All the comfortable wingers in their New York apartments and D.C. townhouses and Dallas mansions are surely tut-tutting the acts of those who are left behind in NOLA - "looters should be shot on sight!" They lack both the imagination and the empathy to put themselves in the shoes of these people, because they want to believe that they are better than that, that they are above such depravity.

If I had no food, no water, no electricity, no car, no means of escape, I'd be the first one to throw the garbage can through the window of the 7-11. I'd feel guilty about it, because I was raised Catholic, but I have children, and I want them to survive. The people who are clutching their pearls about looters...these are people who get itchy if the server takes too long delivering their drinks to the table.

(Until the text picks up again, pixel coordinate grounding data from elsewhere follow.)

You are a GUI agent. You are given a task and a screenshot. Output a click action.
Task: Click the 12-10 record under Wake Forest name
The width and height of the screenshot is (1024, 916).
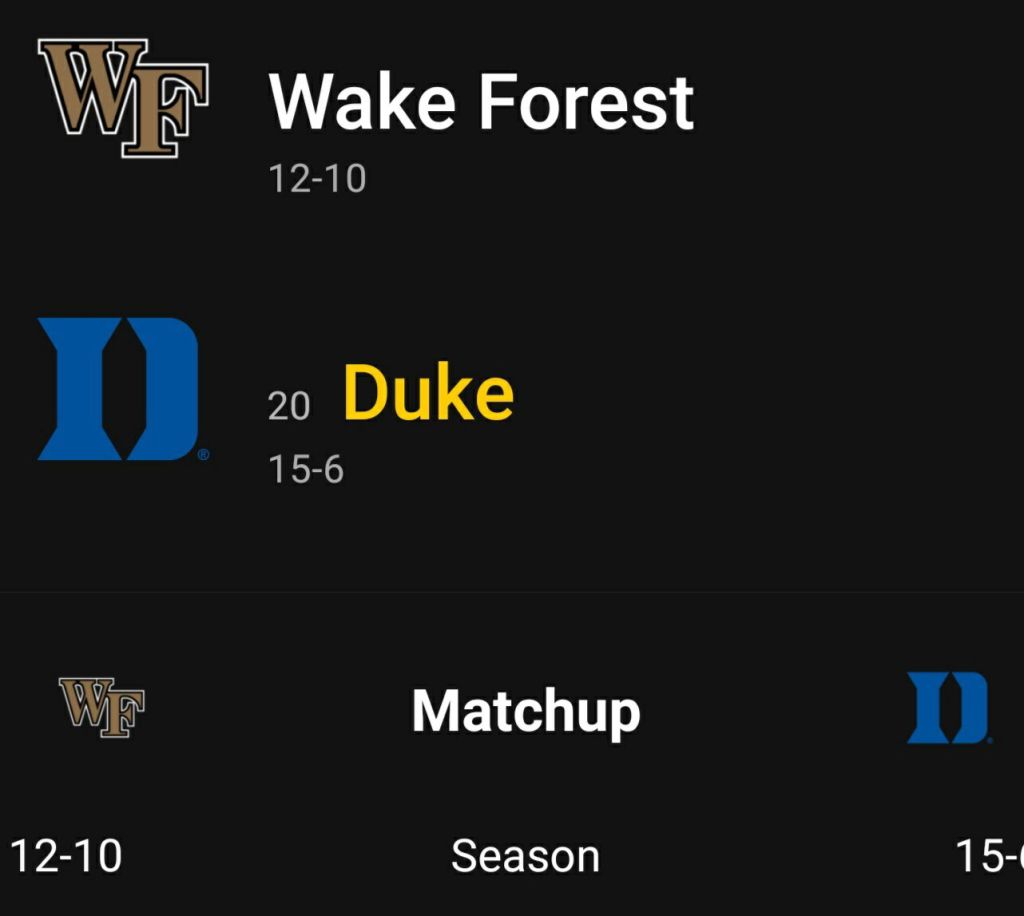317,179

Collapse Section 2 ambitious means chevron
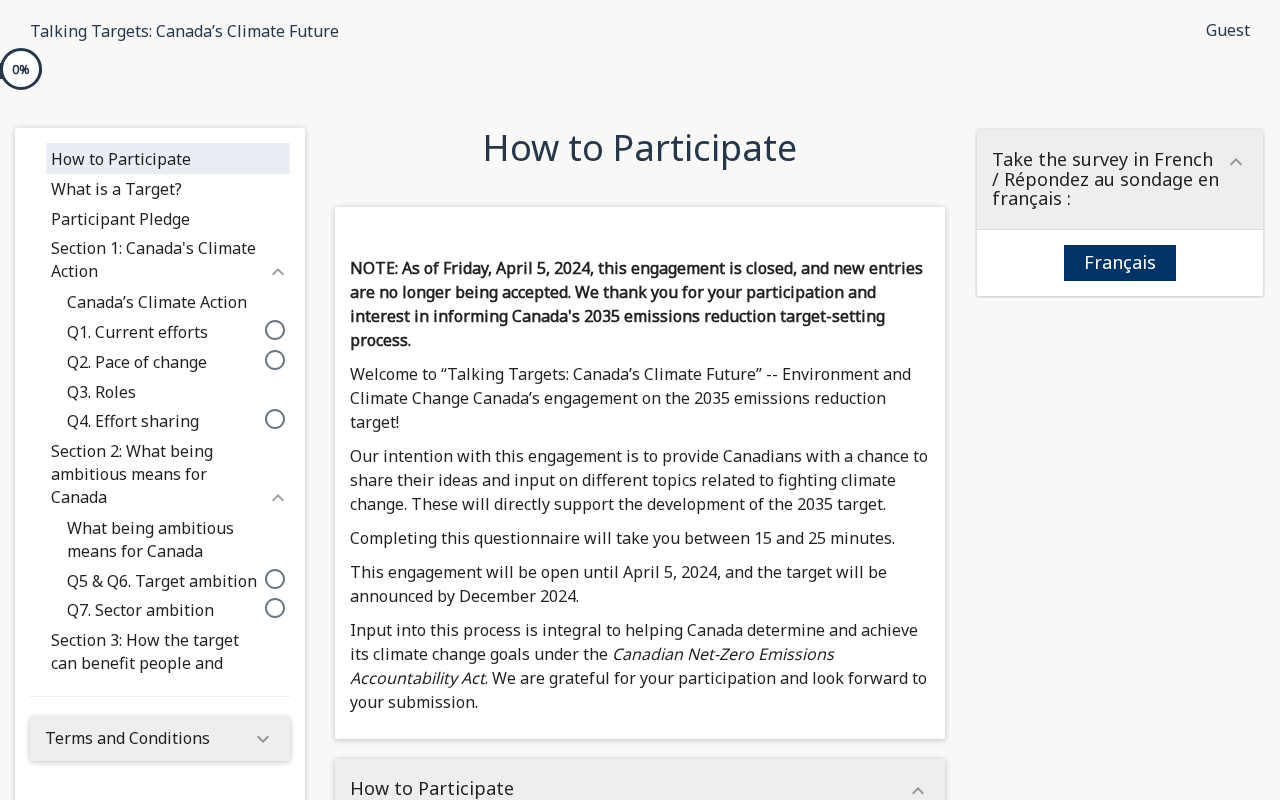coord(278,498)
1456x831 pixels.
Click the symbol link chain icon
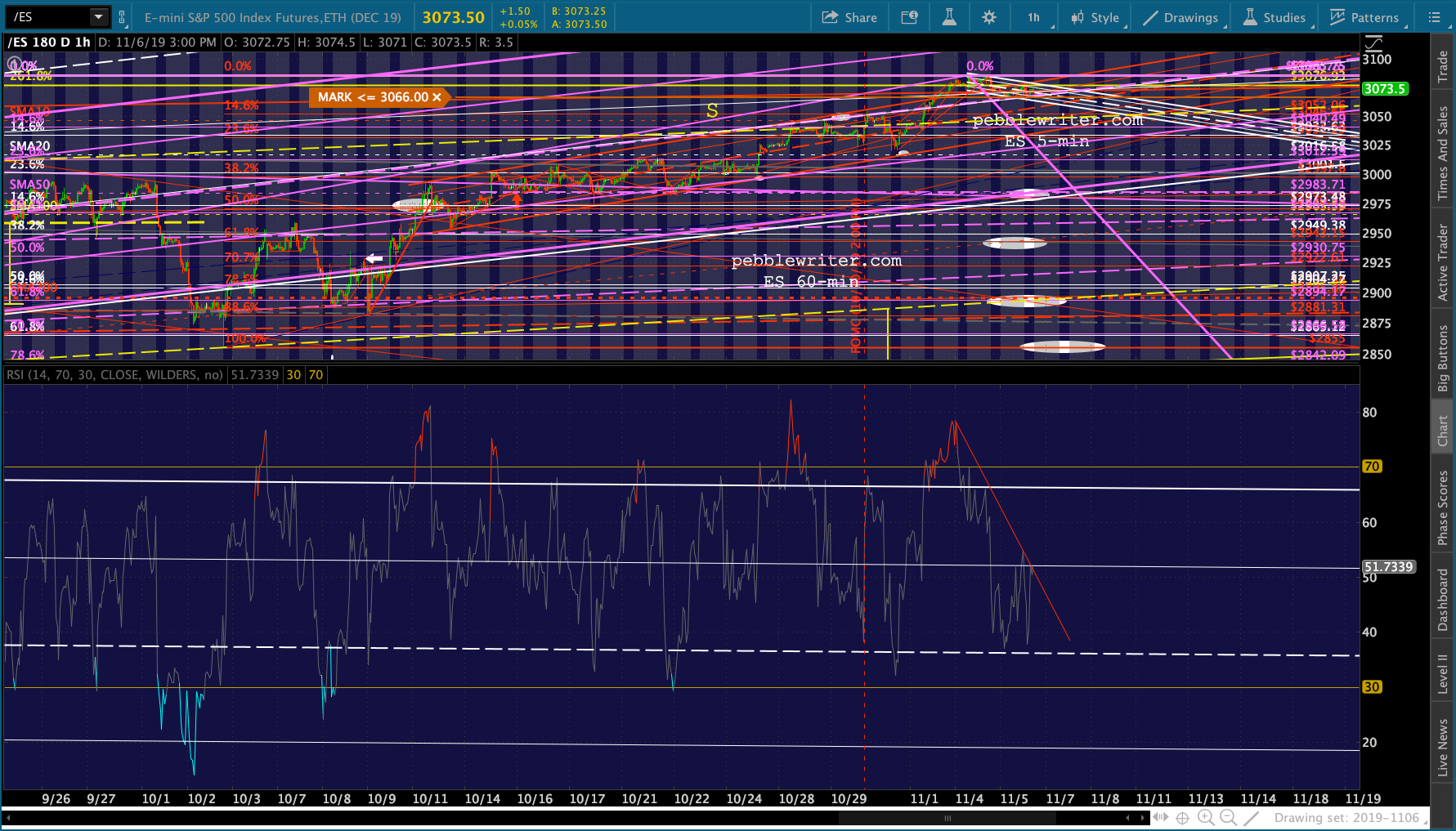122,17

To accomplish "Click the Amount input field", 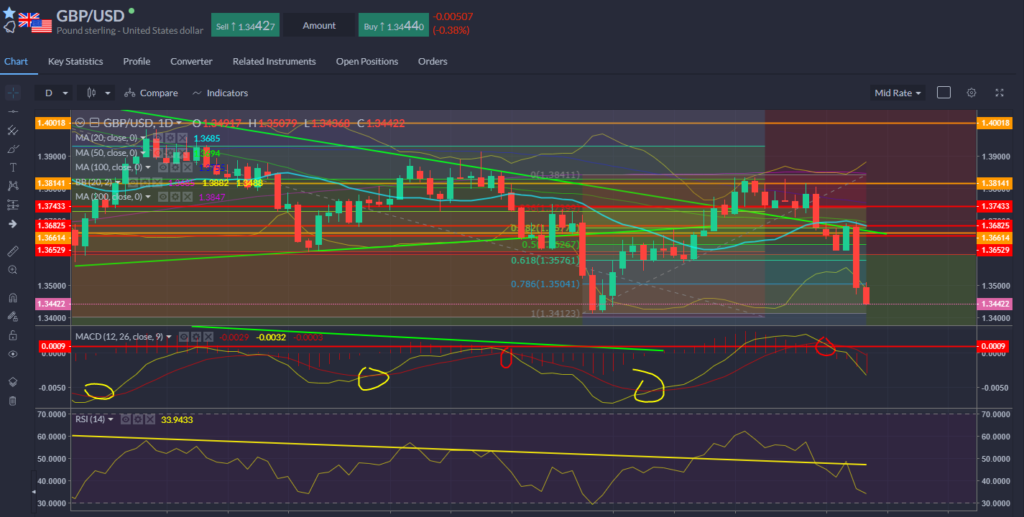I will tap(319, 25).
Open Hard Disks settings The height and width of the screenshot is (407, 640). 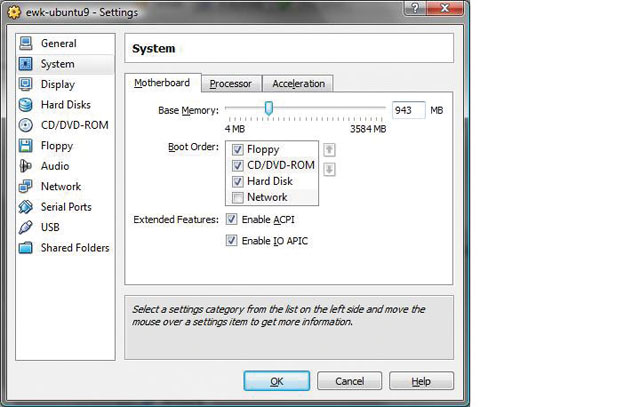click(65, 105)
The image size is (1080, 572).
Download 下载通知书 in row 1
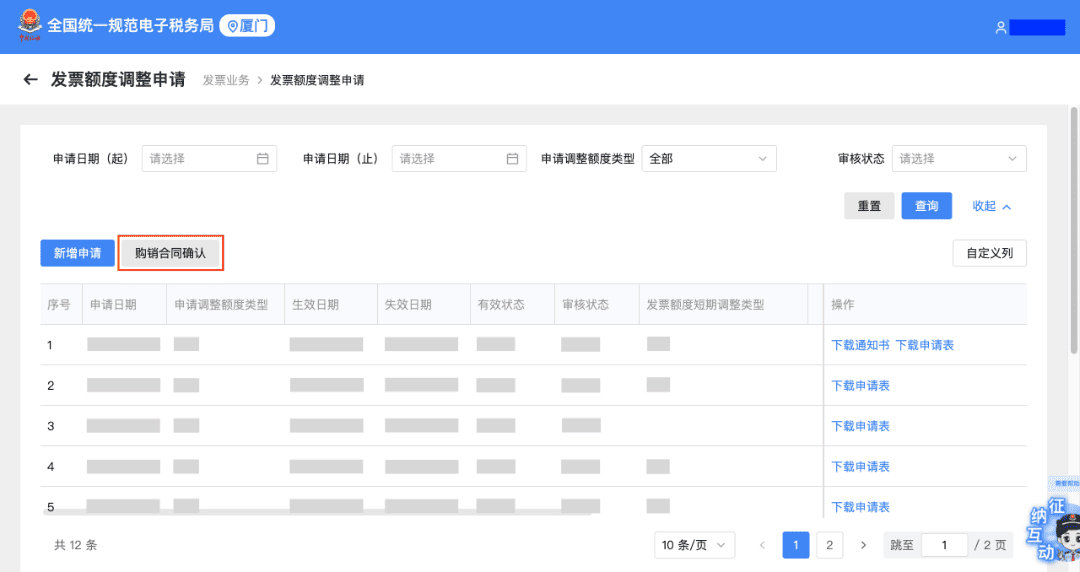click(x=860, y=345)
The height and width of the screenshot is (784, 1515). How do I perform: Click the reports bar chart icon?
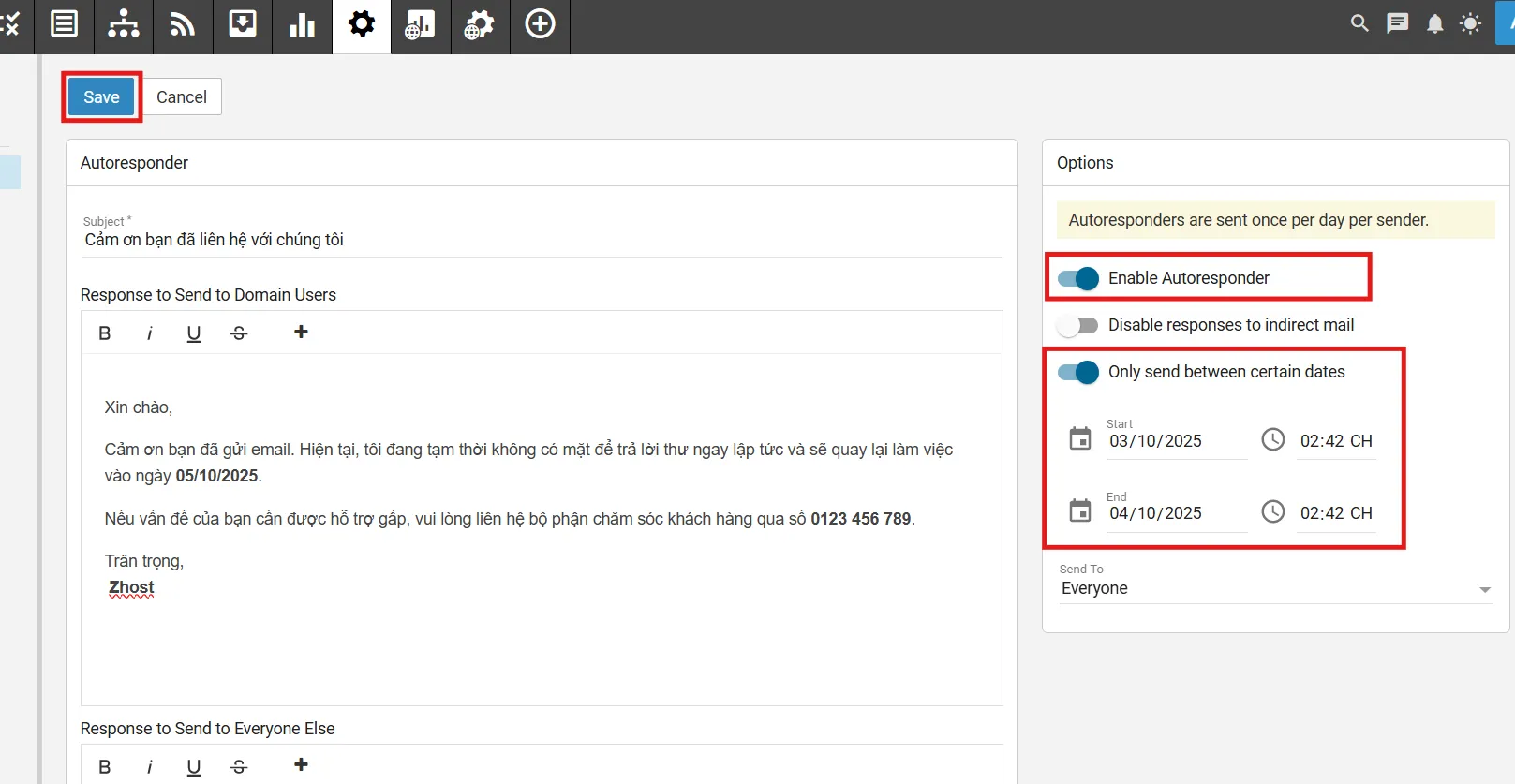302,24
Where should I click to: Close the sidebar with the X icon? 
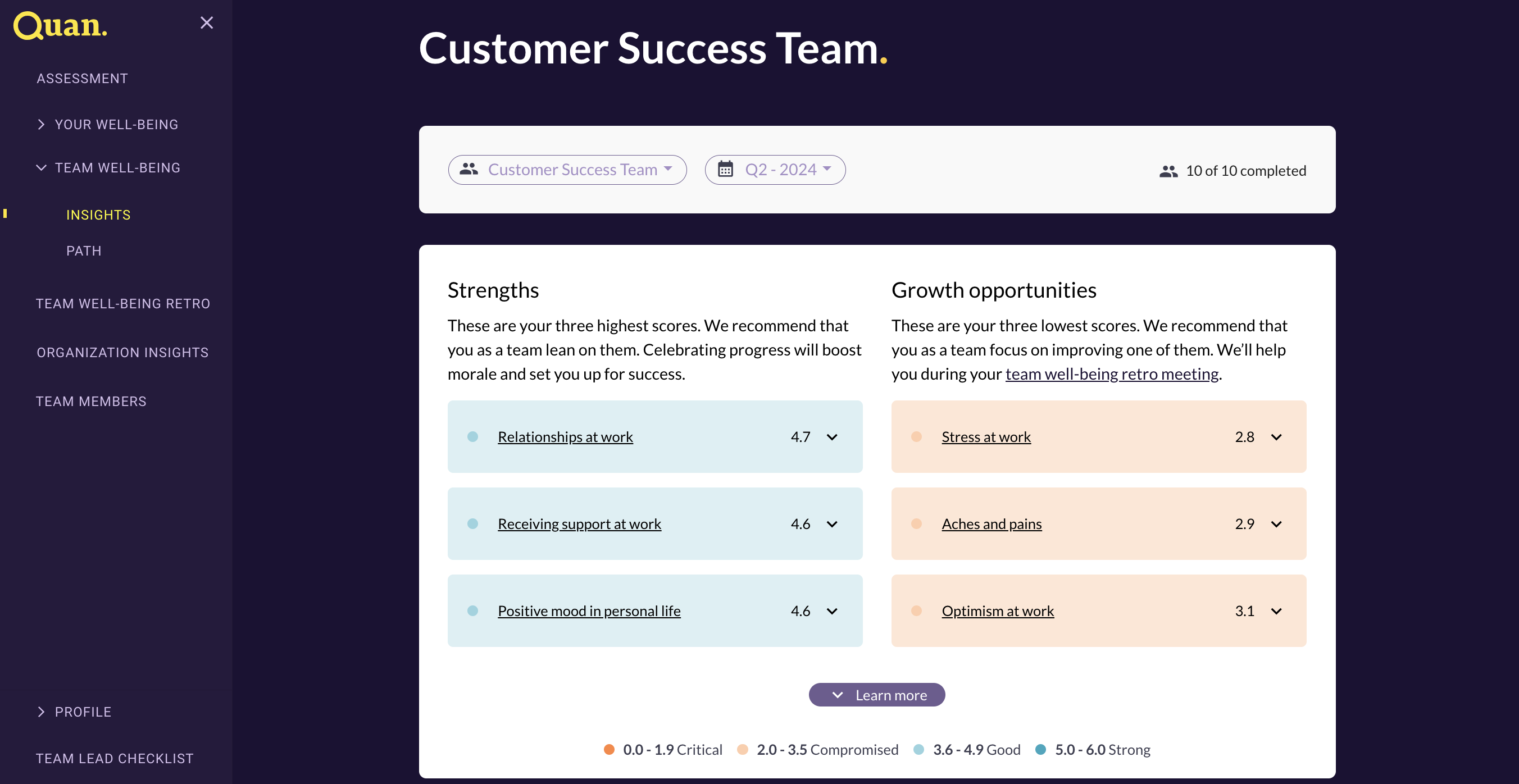206,23
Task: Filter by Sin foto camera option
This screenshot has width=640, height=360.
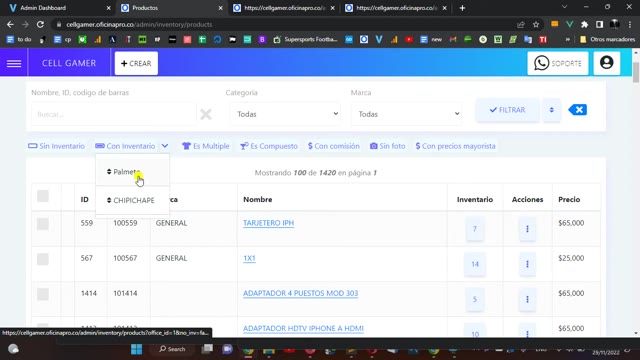Action: point(387,146)
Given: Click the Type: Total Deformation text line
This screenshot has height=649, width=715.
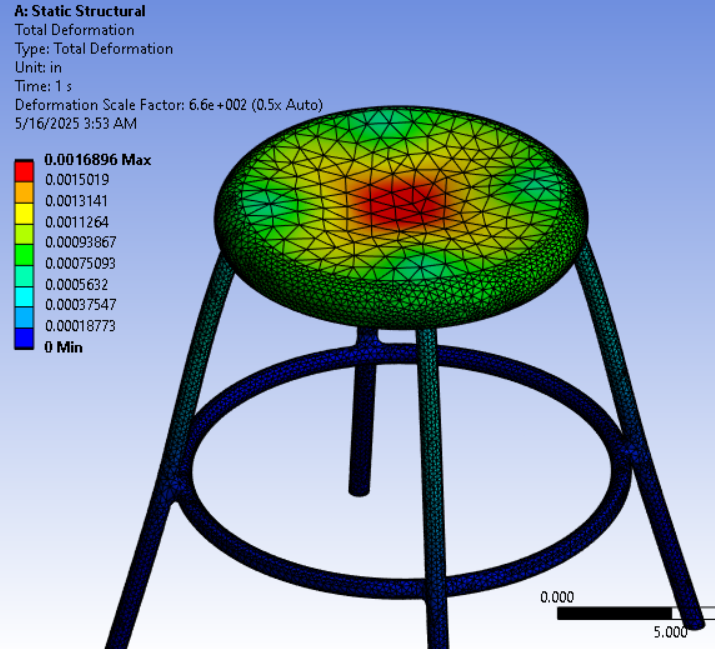Looking at the screenshot, I should [x=93, y=49].
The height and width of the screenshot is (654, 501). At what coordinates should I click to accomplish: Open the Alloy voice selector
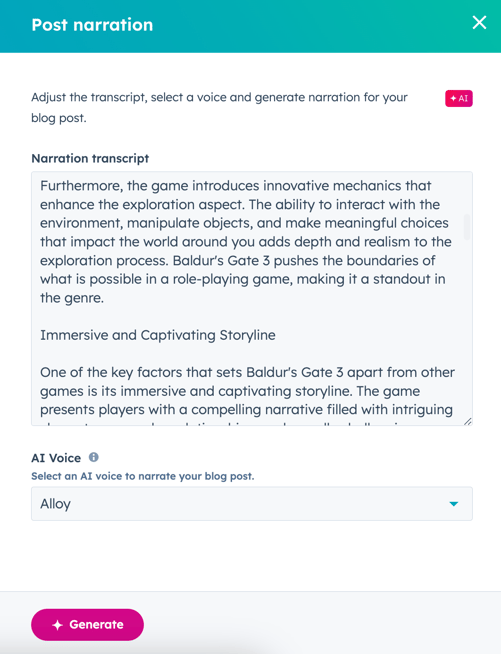point(252,504)
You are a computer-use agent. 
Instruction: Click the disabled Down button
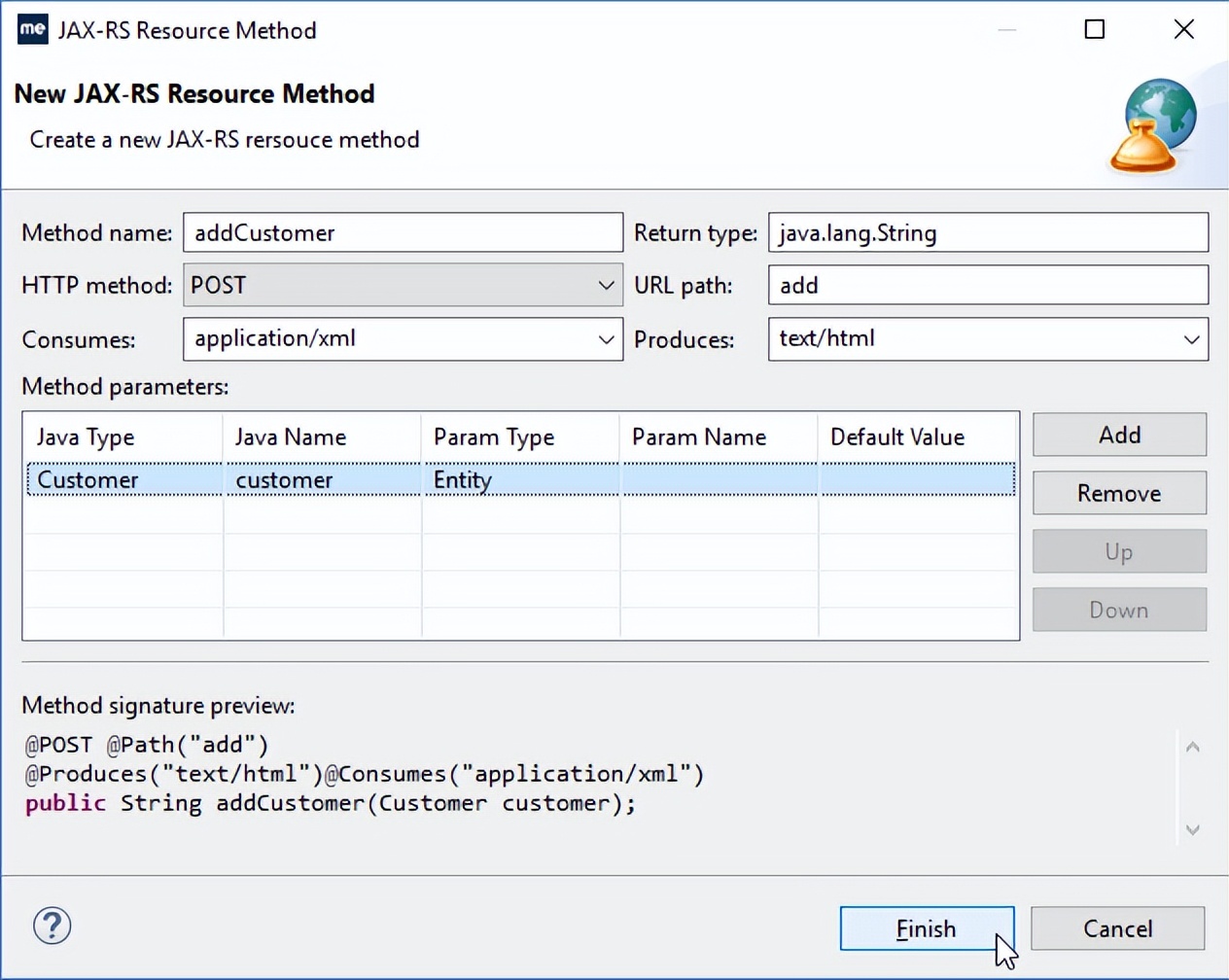click(x=1118, y=610)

If Peggy Noonan or Jonah Goldberg were at the Convention Center, they'd be pushing elderly infirm people and starving children out of the way if a truck carrying water swung by. If they were trapped in their dwelling with no resources, they would be looting left and right, and then after they were rescued, they would probably write a book about how their courageous actions helped them survive the disaster.

Right now, for the people in New Orleans, it looks like a sucker bet to do as you're told and then help will be on the way. Yeah, there are actual evil people who are taking advantage of the human misery, but most of these people are just average folks who have the distinct disadvantage of being born black and poor, and they are trying to survive. They are fighting for their lives, and anyone who says they would be different, that they would just wait patiently without a complaint until the cavalry rode in is either a sucker or a liar.

WTF

I've been reading a few news reports on the situation in NOLA, and I'm starting to feel a horrible combination of panic, furious rage, helplessness, and a healthy amount of WTF!?!

Over at Americablogthere are a couple of posts up about Health & Human Services and DOJ departments sending an e-mail out yesterday to push the Yay! War! March. I can understand everyone's fury over this, but I would be very surprised if the Director of HHS sat down yesterday and composed this e-mail and sent it out. I'm guessing that this e-mail was pre-scheduled to go out at the end of August, and in the wake of the NO crisis, no one stopped it. I am not going to get upset about this.

However, as I'm reading about suicides and rapes in the Superdome, and armed civilians surrounding police, and people shooting at aid workers - so much so that FEMA pulled out to protect their workers, I'm mostly left with WTF!?!

I'm actually feeling slightly worse than I did on 9/11. On 9/11, we had a crisis, and the people of New York responded with astonishing grace. Leaders emerged amongst the firemen and the cops and the people working in the WTC and people on the ground. If Bush hadn't been president, I think I would have felt better about my nation and my species than I ever had at any time in my life. (The fact that Bush was at the helm made me very concerned, and I think history has proven my concern to be well-founded.)

But here, I'm just feeling incredibly hopeless, and I'm not even in NOLA - I cannot even imagine the hell those people are going through.

I was reading TBOGG's post about Bush's speech, and how the Cornerites were displaying a lack of faith in their dear leader for a moment, but they seemed to be talking themselves out of it, hoping that as the water recedes, so to will the chaos and they can then pretend that George W. Bush, resolute leader, did everything right, everything a leader should do when there is a crisis. But we should not forget his detached, lackluster, inhuman response to this tragedy. And we should not forget the political decisions that were made by this administration and Congress that kneecapped the preparedness of this city, that essentially allowed this to happen.